In der Theorie ist eine Verhandlung geprägt von einem Geben und Nehmen im Sinne einer Einigung, bei der es keine Gewinner oder Verlierer geben sollte. In der Praxis sieht es jedoch häufig anders aus. Die Gründe hierfür sind vielfältig.

Leider wird Verhandeln weder an der Schule noch an der Universität gelehrt. Daher müssen wir uns das Wissen selbst lehren und in der Praxis möglichst effektiv einsetzen. Das gelingt dem einen besser als dem anderen, aber ein Meister ist noch nie vom Himmel gefallen.

Wer Bücher zum Verhandeln sucht, stößt früher oder später auf das Harvard Konzept von Roger Fisher und William Ury. Auch ich habe es mehrfach gelesen. Dessen Leitbild ist ein koooperativer Verhandlungsstil, mit dem alle Beteiligten ein kompromiß-basiertes Win-Win-Ergebnis anstreben.

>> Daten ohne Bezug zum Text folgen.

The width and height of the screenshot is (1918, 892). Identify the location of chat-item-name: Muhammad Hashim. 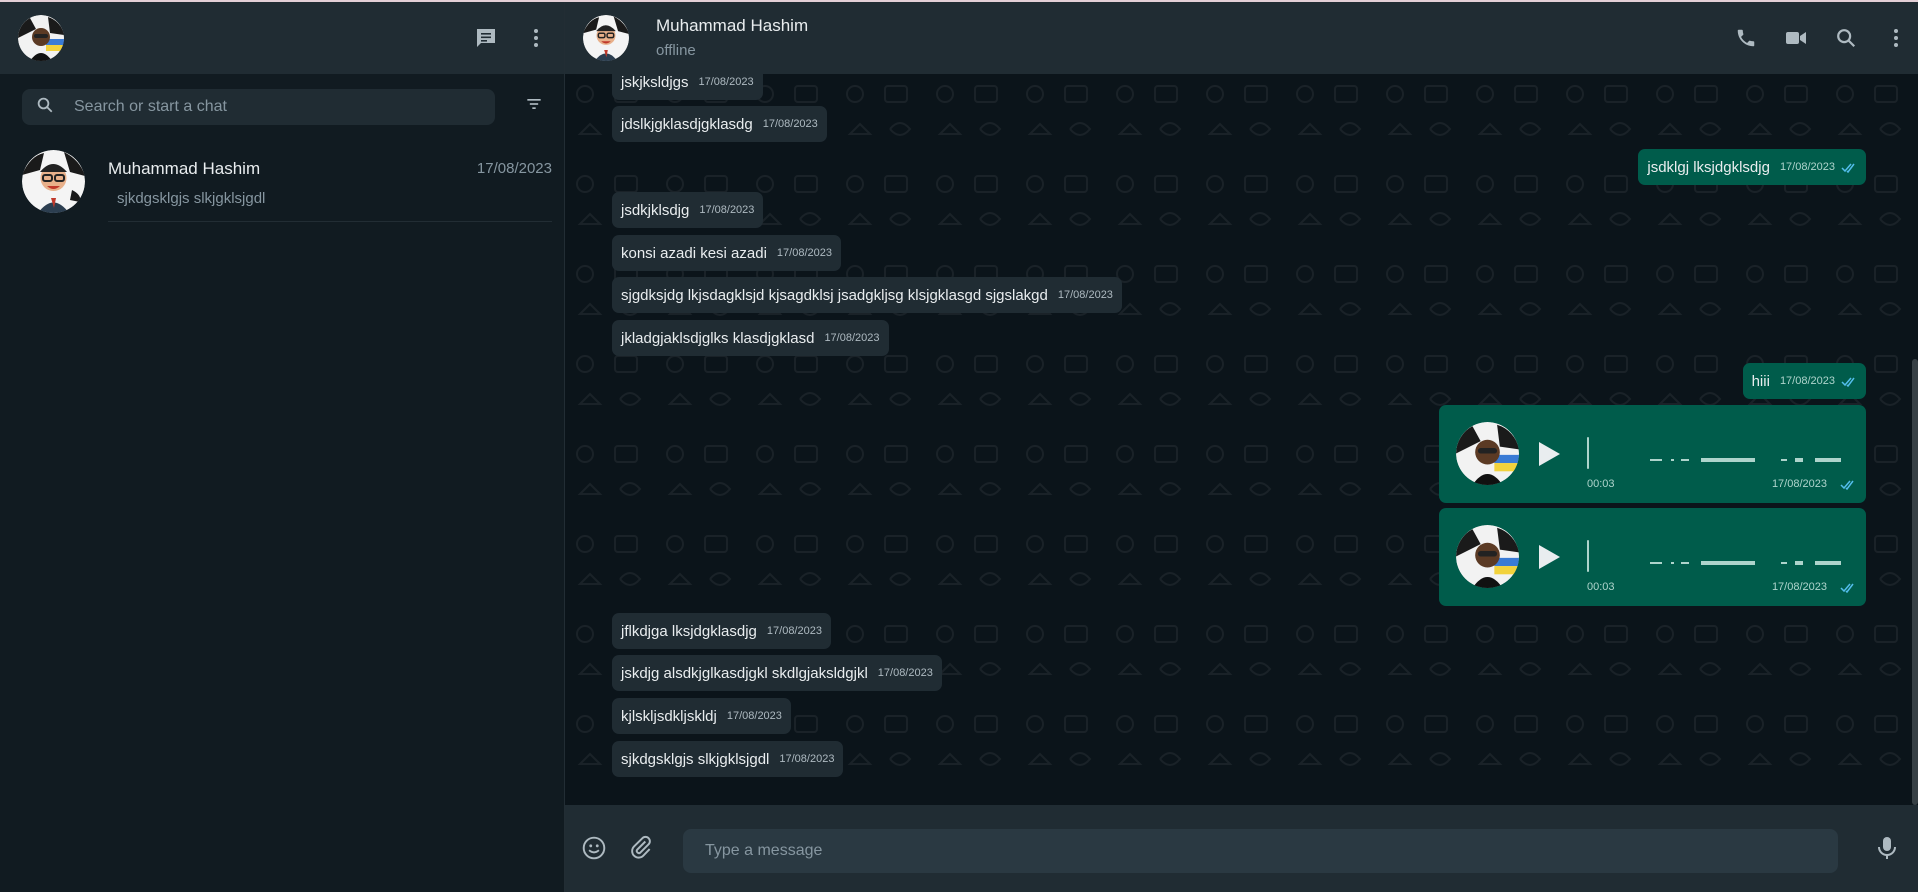
(184, 168). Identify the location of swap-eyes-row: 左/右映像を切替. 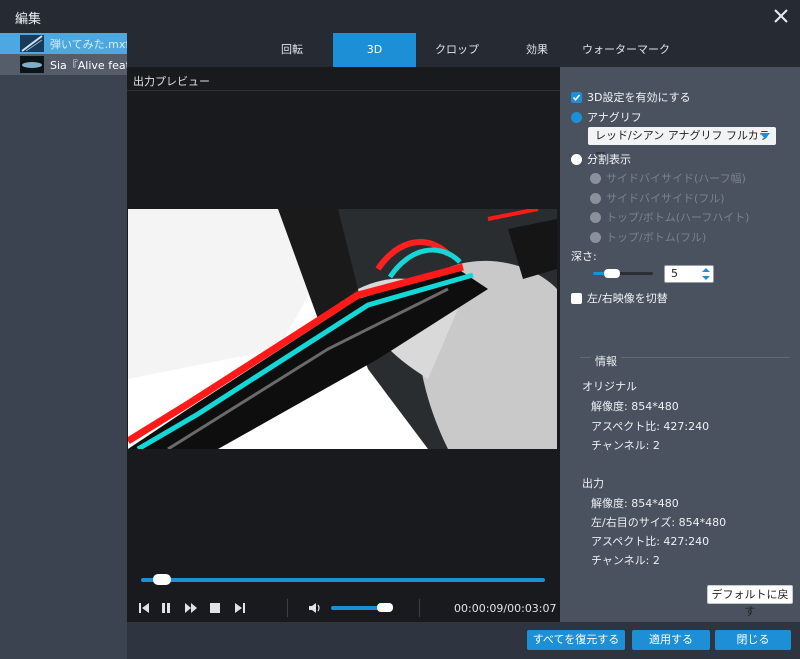
(620, 298).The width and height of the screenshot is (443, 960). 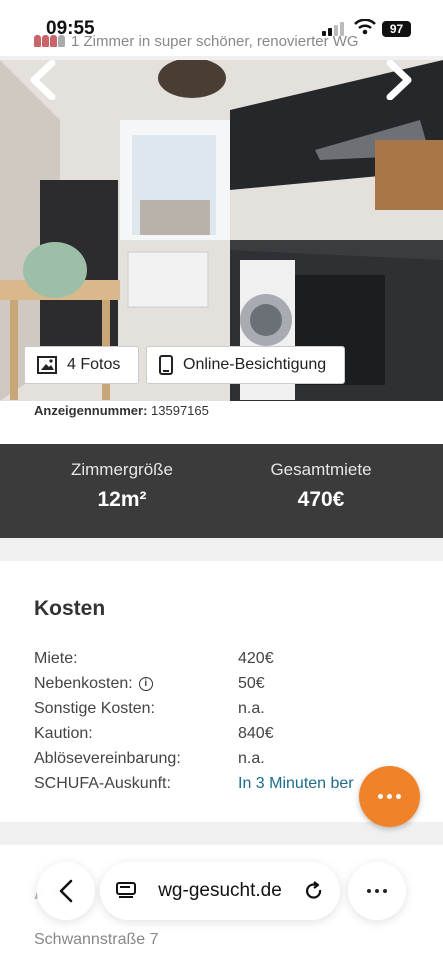 What do you see at coordinates (108, 758) in the screenshot?
I see `cost-label: Ablösevereinbarung:` at bounding box center [108, 758].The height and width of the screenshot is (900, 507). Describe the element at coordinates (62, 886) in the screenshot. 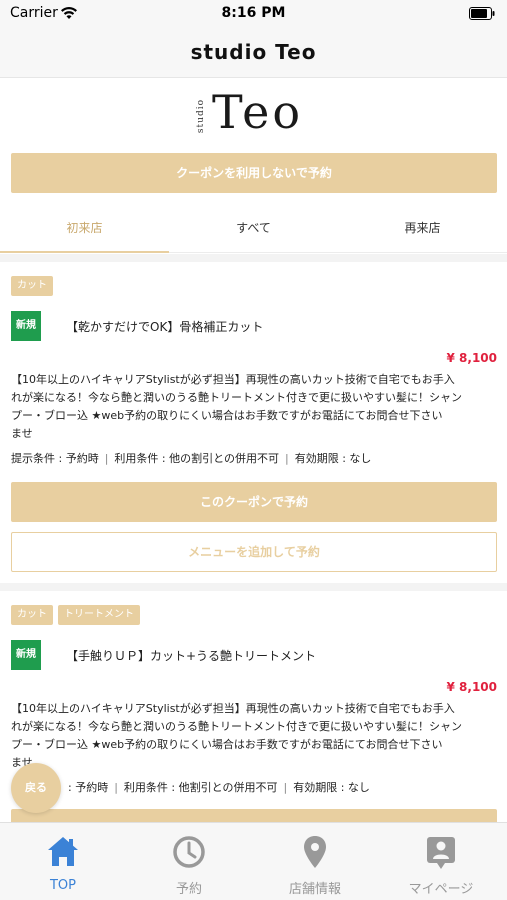

I see `tab-label: TOP` at that location.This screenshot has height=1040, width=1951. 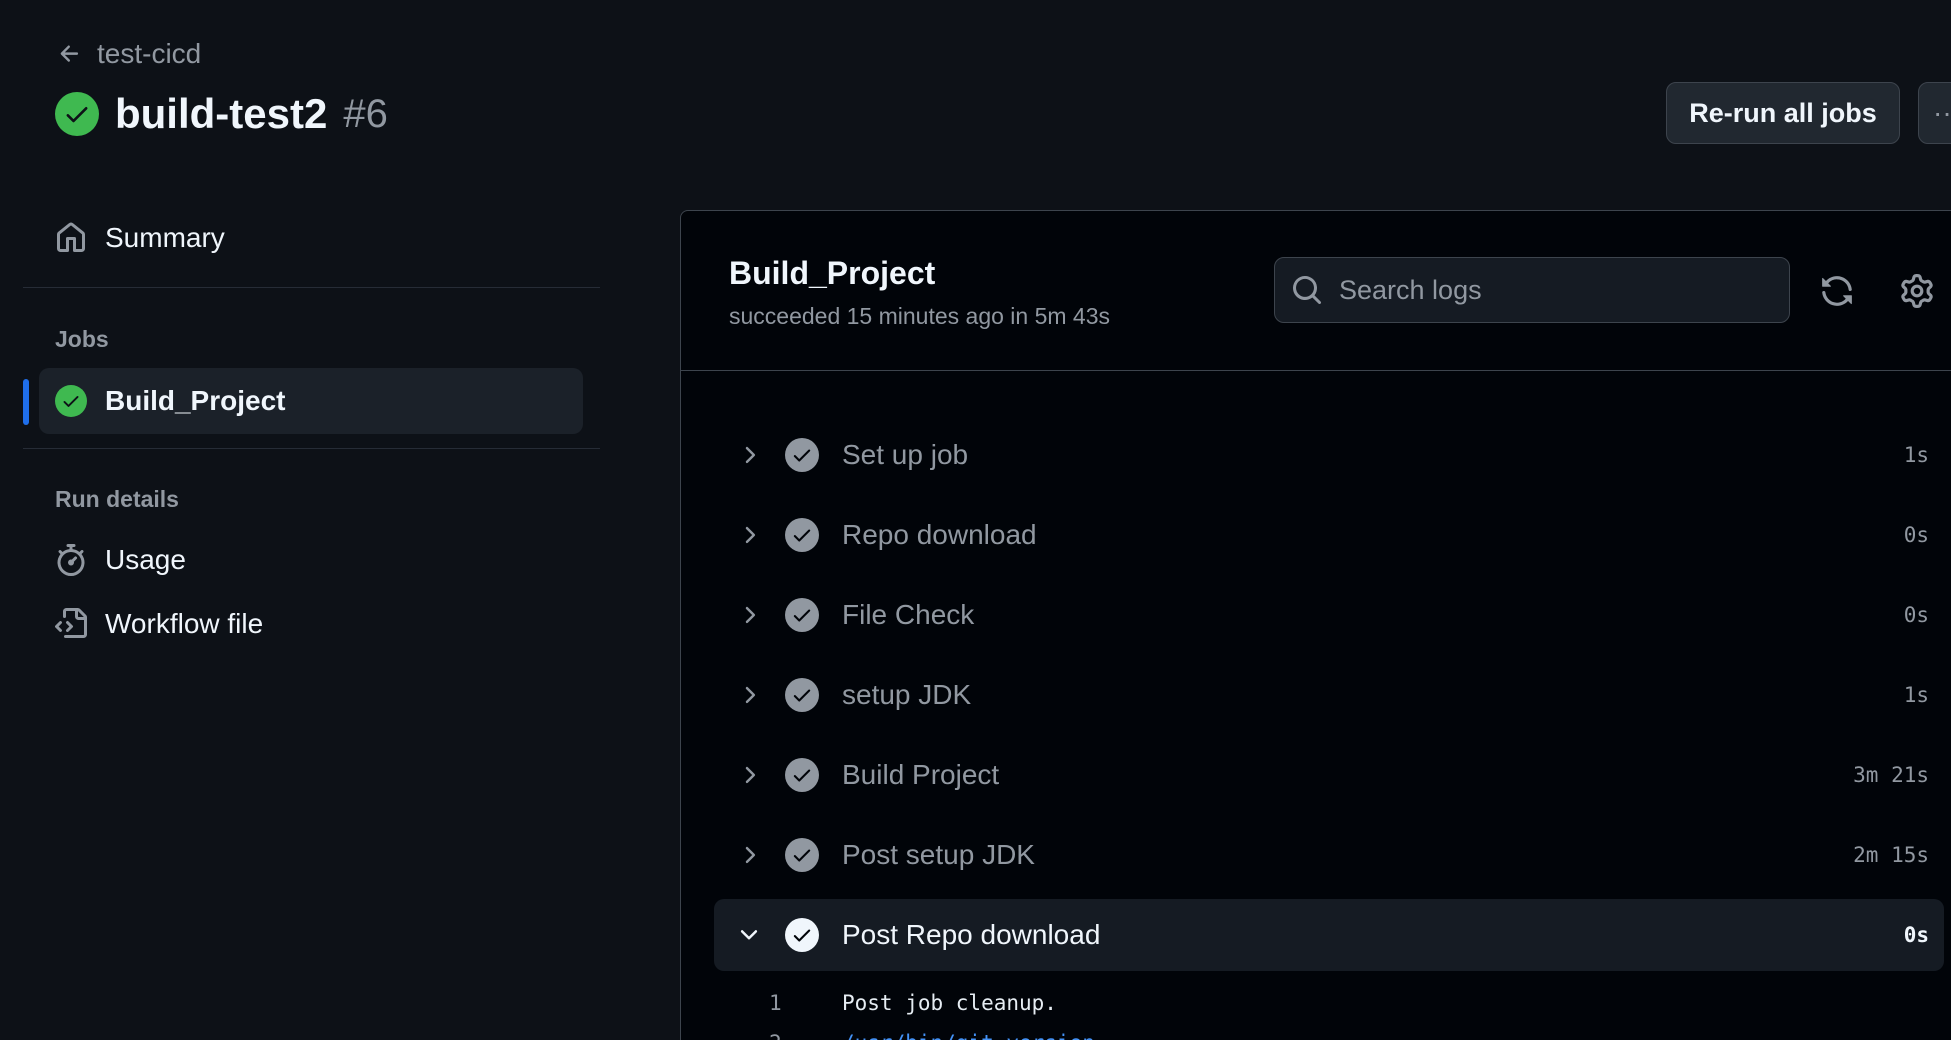 I want to click on home-icon, so click(x=71, y=237).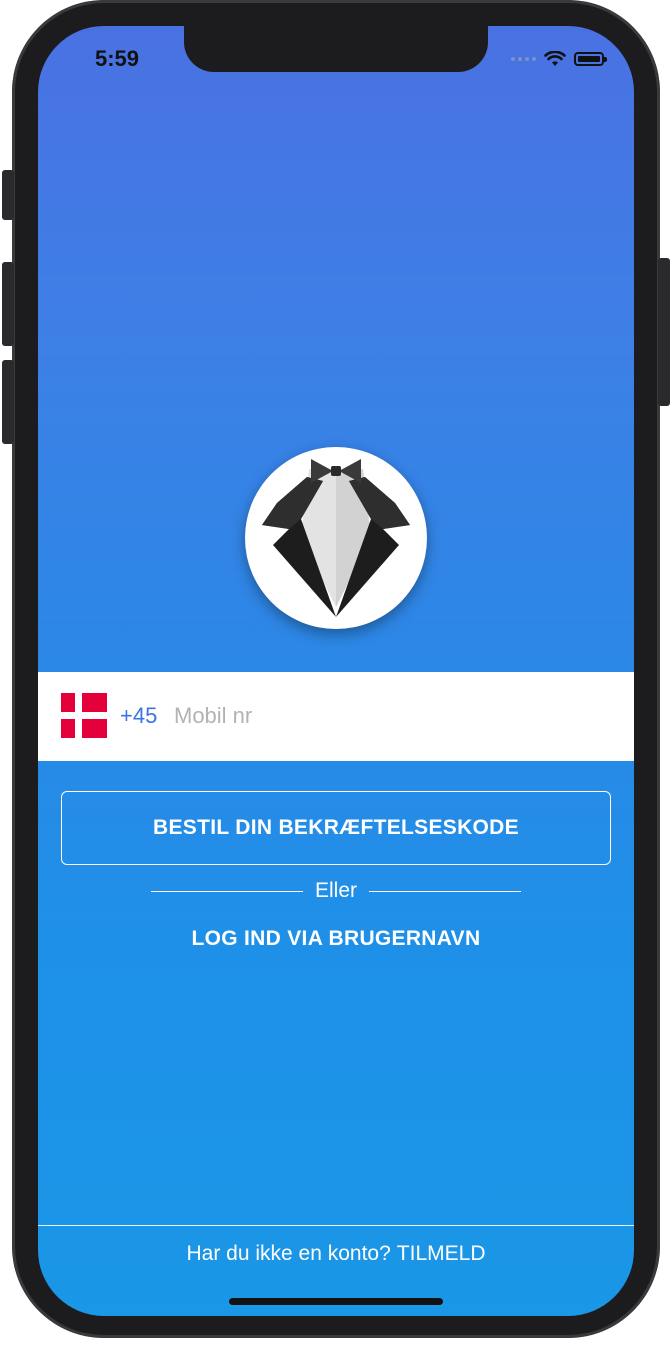 This screenshot has width=672, height=1346. What do you see at coordinates (384, 716) in the screenshot?
I see `mobile-number-input` at bounding box center [384, 716].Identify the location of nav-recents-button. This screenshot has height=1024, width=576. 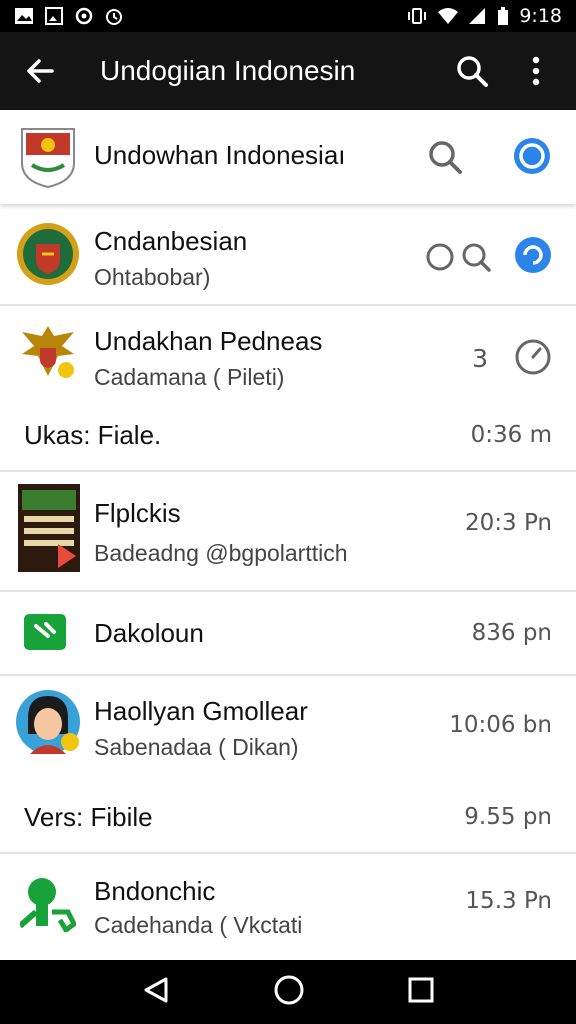
(421, 992).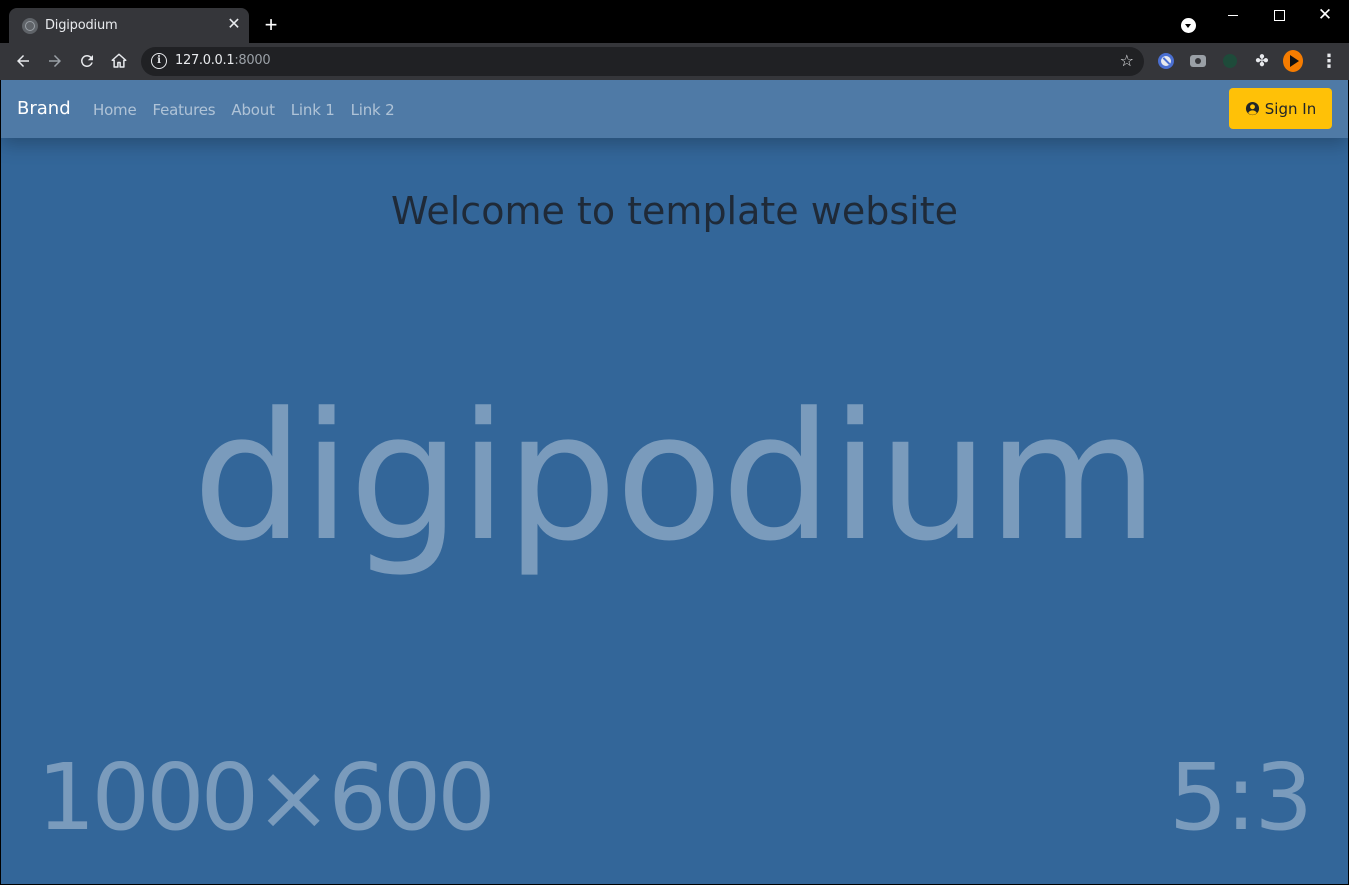  Describe the element at coordinates (184, 110) in the screenshot. I see `nav-link-features: Features` at that location.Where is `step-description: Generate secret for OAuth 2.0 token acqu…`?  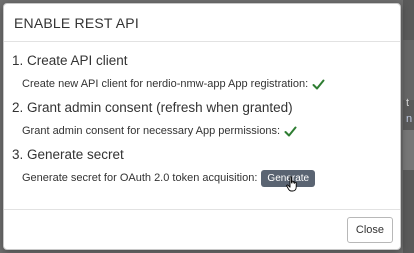 step-description: Generate secret for OAuth 2.0 token acqu… is located at coordinates (206, 178).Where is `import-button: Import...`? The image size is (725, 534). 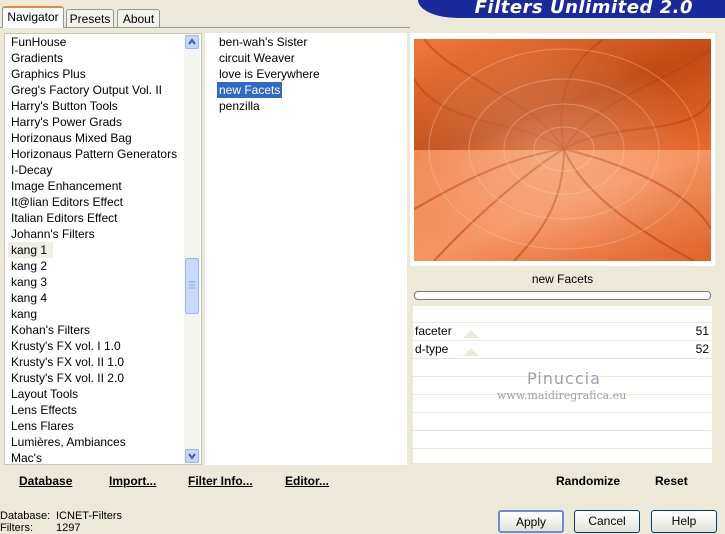
import-button: Import... is located at coordinates (132, 481).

Am Ende gibt es angeblich nur glückliche Gewinner.

Das Leben schreibt jedoch häufiger andere Geschichten, die für den Verlierer auch sehr bitter ausgehen können. Das Harvard-Konzept genießt immer noch ein sehr großes Renommee, im Praxistest kann es allerdings nicht immer überzeugen. Insbesondere in schwierigen Verhandlungen oder im Umgang mit psychisch gestörten Menschen ist es meines Erachtens sogar ungeeignet. Offenbar bin ich nicht der Einzige.

3. Die richtige Vorbereitung einer Verhandlung

Aus meiner Erfahrung als Rechtsanwalt kann ich Ihnen sagen: Erfolgreich verhandeln ist kein Zufall, sondern das Ergebnis einer guten Vorbereitung und einer Strategie. Beides verschafft Ihnen die Basis, Ihre gesetzten Ziele effektiver zu erreichen. Ist damit immer eine Einigung garantiert? Leider nein, aber Sie erhöhen die Chancen und mindern die Risiken.

Eine der wesentlichen Voraussetzungen für eine erfolgreiche Verhandlung ist die gründliche Vorbereitung. Diese entscheidet darüber, ob Sie Ihre Interessen klar und verständlich vorbringen und auch im Konflikt mit Argumenten überzeugen können. Erst wenn Sie alle relevanten Informationen in der Sache und über Ihre Verhandlungspartner kennen, sind Sie für echte Lösungen bereit. Nur mit einer guten Vorbereitung lässt sich das Risiko minimieren, dass Sie emotional überrascht oder durch Tricks zu falschen Entscheidungen manipuliert werden.

4. Die typische Verhandlung

Eine Verhandlung in der Praxis sieht typischerweise so aus: Zwei Personen oder Gruppen mit unterschiedlichen oder gar entgegenstehenden Positionen sitzen sich gegenüber, um mehr oder weniger konstruktiv zu streiten – oder wie andere es nennen – zu feilschen.

In vielen Fällen konzentriert sich die Diskussion nur auf Preise, Rabatte oder im weitesten Sinne aufs Geld. Das Ergebnis ist meist davon abhängig, welche Seite zuerst von ihrer Position abrückt und dem Gegenüber nachgibt. Im Ergebnis haben wir es dann regelmäßig mit Gewinnern und Verlierern zu tun.

5. Die Kunst des Verhandelns

Die wahre Kunst des Verhandelns besteht darin, eine respektvolle Beziehung zum Verhandlungspartner aufzubauen, innerhalb kürzester Zeit die Konfliktpunkte zu analysieren, um dann die eigenen Interessen möglichst weitgehend zu realisieren.